How the way we measure the effects of methane matters for climate policy

Published on
January 14, 2022

How effective is the promotion of low-meat diets at reducing greenhouse gas emissions compared to carbon pricing when the effectiveness of mitigation policies is measured against methane’s short or long-term behavior? An international team of researchers explored how focusing either on the short- or long-term warming effects of methane can affect the impact of climate mitigation policies and dietary transitions in agriculture.

Unlike the other main greenhouse gases (GHG) and particularly carbon dioxide (CO2), methane (CH4) has a short atmospheric life (around 10 years). Its warming effect is significant in the short term but diminishes in the long term. Depending on the time scale considered, methane’s contribution to agricultural emissions and climate change may vary substantially. This has important implications in the design of global climate change mitigation policies for agriculture.

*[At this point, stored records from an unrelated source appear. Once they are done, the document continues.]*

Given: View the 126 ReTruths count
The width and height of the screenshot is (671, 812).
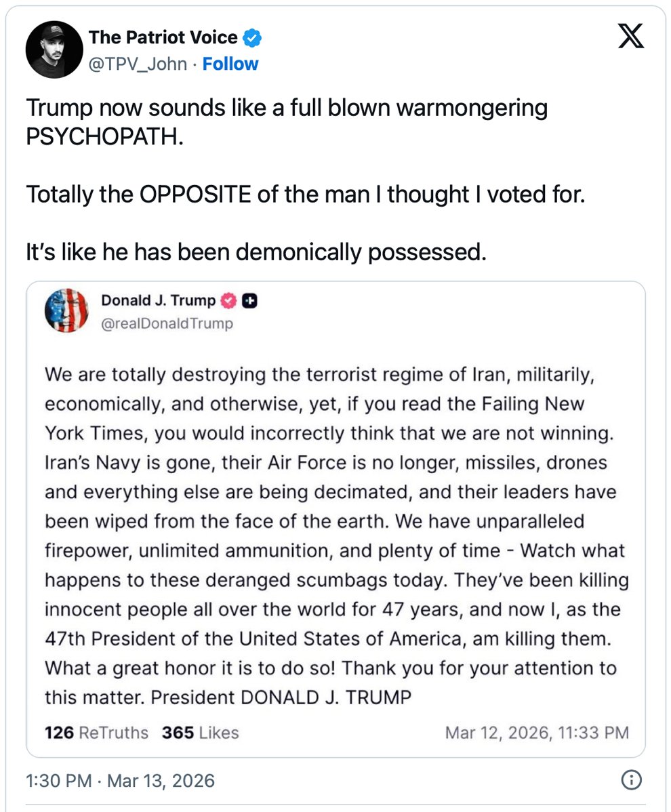Looking at the screenshot, I should coord(96,733).
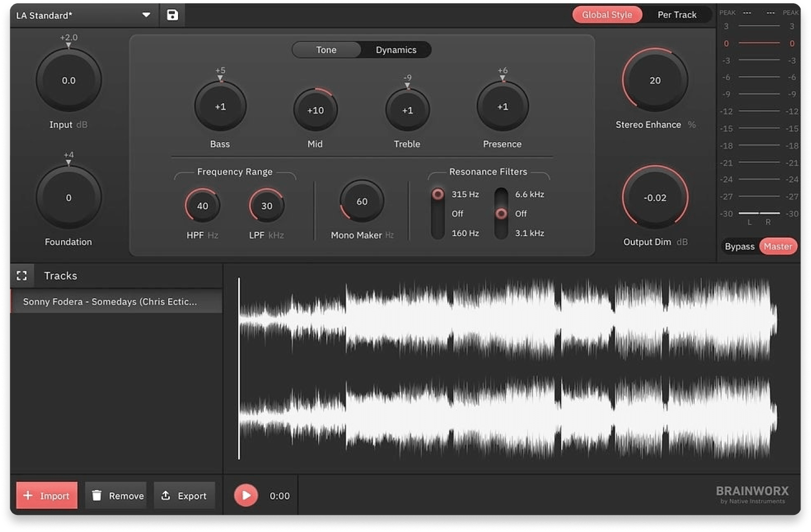Open the LA Standard preset dropdown

(x=146, y=15)
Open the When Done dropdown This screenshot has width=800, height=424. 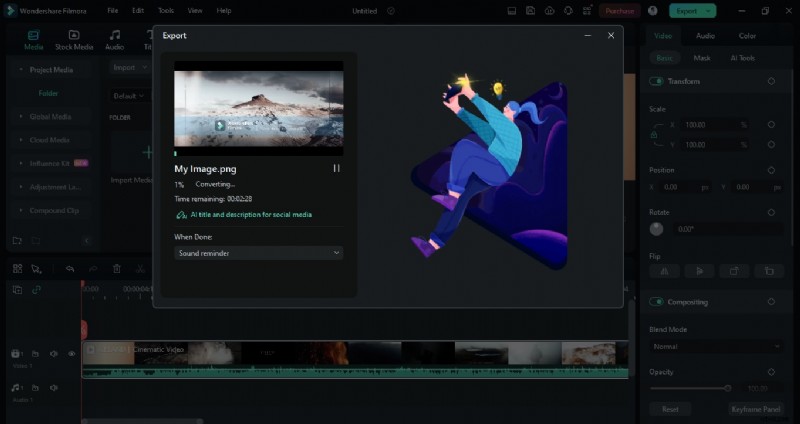click(258, 253)
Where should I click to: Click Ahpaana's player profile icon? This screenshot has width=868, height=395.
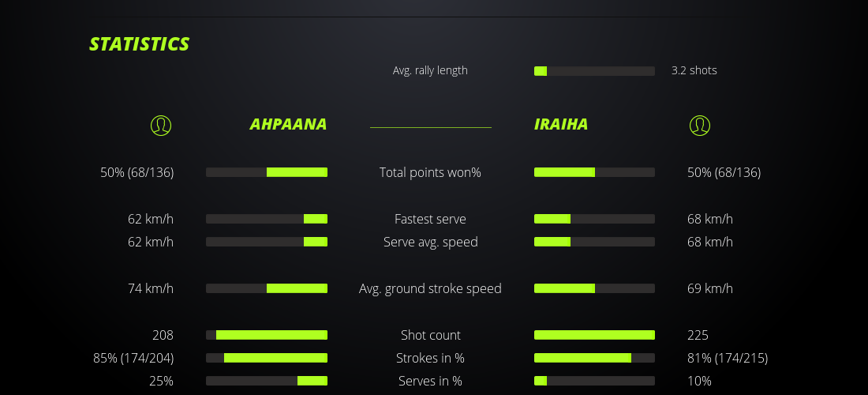[x=161, y=125]
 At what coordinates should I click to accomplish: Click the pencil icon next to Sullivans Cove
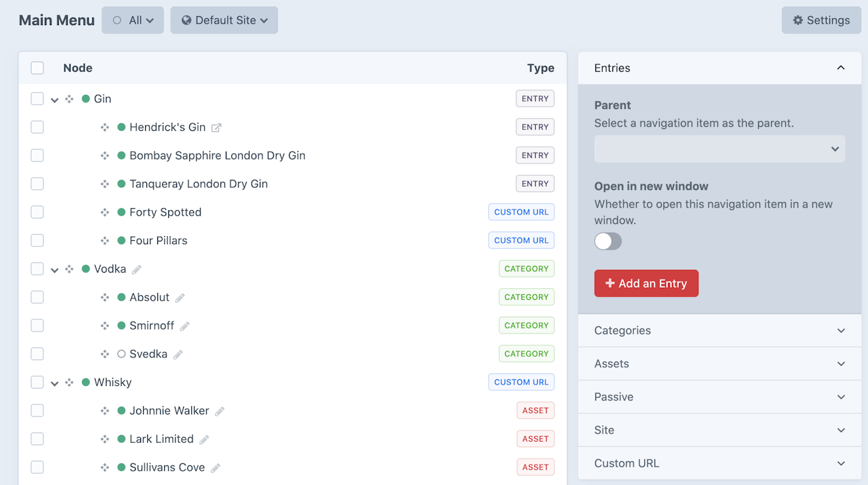pyautogui.click(x=216, y=468)
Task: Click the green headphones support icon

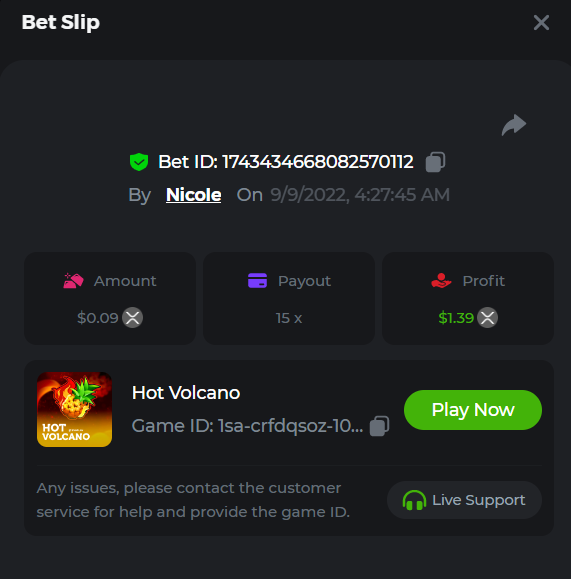Action: [x=414, y=500]
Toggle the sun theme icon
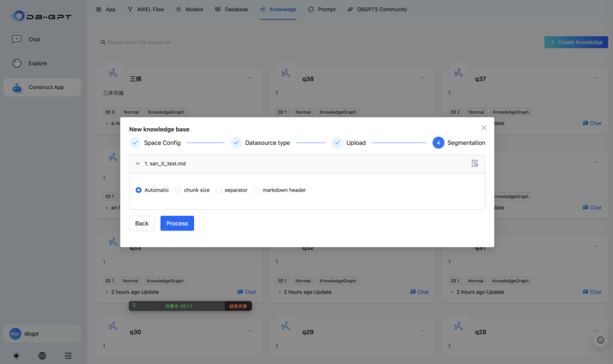This screenshot has height=364, width=613. tap(16, 356)
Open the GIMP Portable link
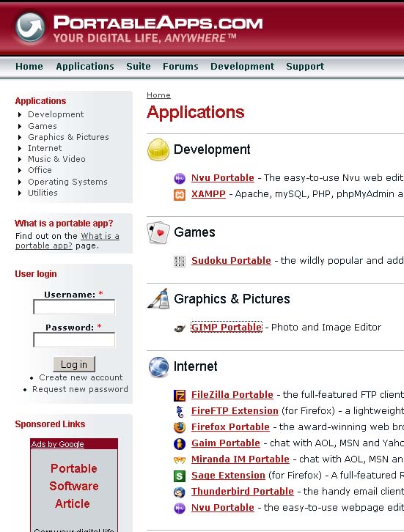Viewport: 404px width, 532px height. (x=227, y=327)
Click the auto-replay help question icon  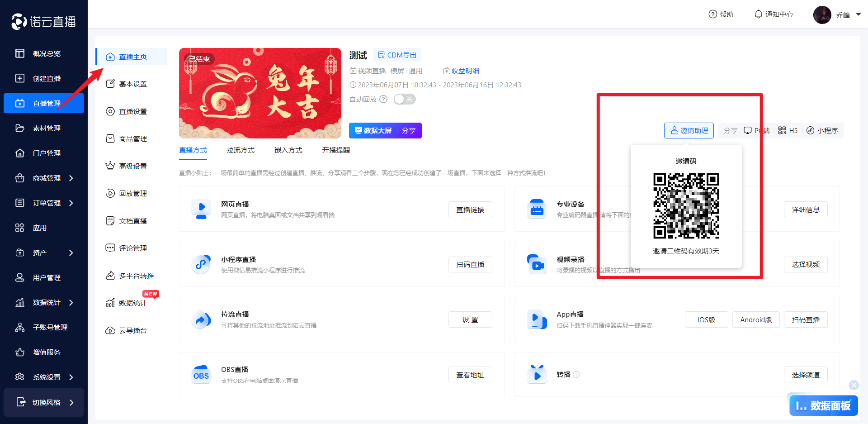[383, 99]
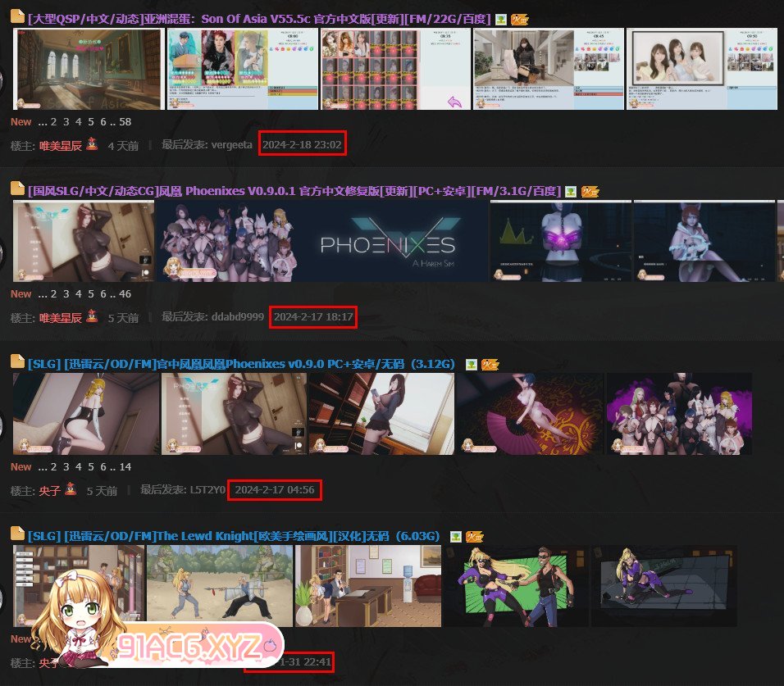Click folder icon beside The Lewd Knight thread

(x=17, y=535)
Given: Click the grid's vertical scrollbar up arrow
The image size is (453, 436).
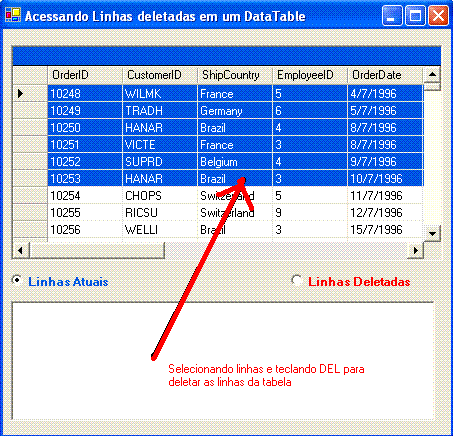Looking at the screenshot, I should tap(432, 75).
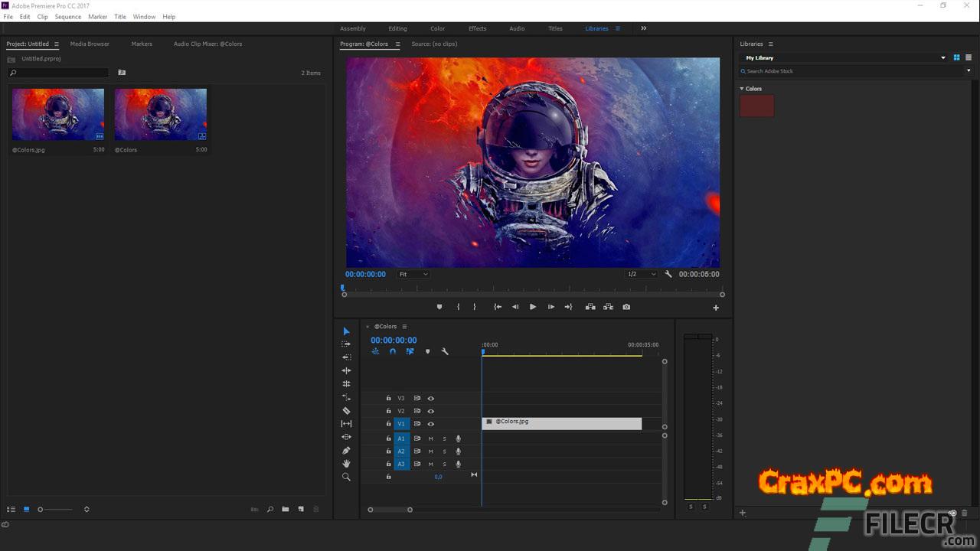Mute audio track A1

tap(430, 439)
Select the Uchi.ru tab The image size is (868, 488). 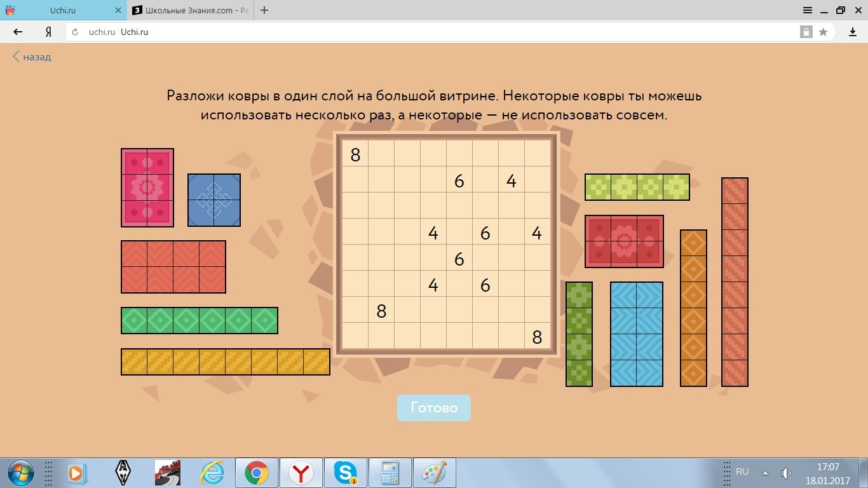62,10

Based on projections from three agricultural economic models, the study just published in the journal Nature Food shows how different valuations of methane, reflecting either a short- or long-term focus, may affect the cost-effectiveness of mitigation policies and the benefits of low-meat diets. The global economy wide MAGNET model of Wageningen Research is on of the core models.

Emission metrics impact the choice of climate mitigation policies

Conventionally, the climate impact of a certain sector is evaluated through its annual greenhouse gas emissions, typically using the Global Warming Potential over a 100 year period metric  ̶  GWP100  ̶  which estimates the change in atmospheric energy balance resulting from a particular type of GHG emission. However, as GHG emissions are reported as CO2-equivalents, GWP100 can fail to capture how the relative impacts of different gases change over time.

“The short-lived character of methane emissions has been arguably overlooked in most assessments of emission reductions required from the agricultural sector to achieve climate targets,” explains co-author Hans van Meijl, the scientific coordinator of Wageningen Economic Research. “The methane specificities – by which we mean a significant warming effect and related mitigation potential in the short term and the “climate neutrality” of a stable level of emissions in the long term – deserve distinct treatment in climate mitigation policies. This has been also recognized in the Global Methane Pledge, announced by the US and the EU and supported by more than 100 countries, which represents a commitment to reduce,  particularly global methane emissions by at least 30% from 2020 levels by 2030.” In this study we explored how different valuations of methane affect the ranking of mitigation policies in agriculture and, consequently, the sector’s contribution to global warming.”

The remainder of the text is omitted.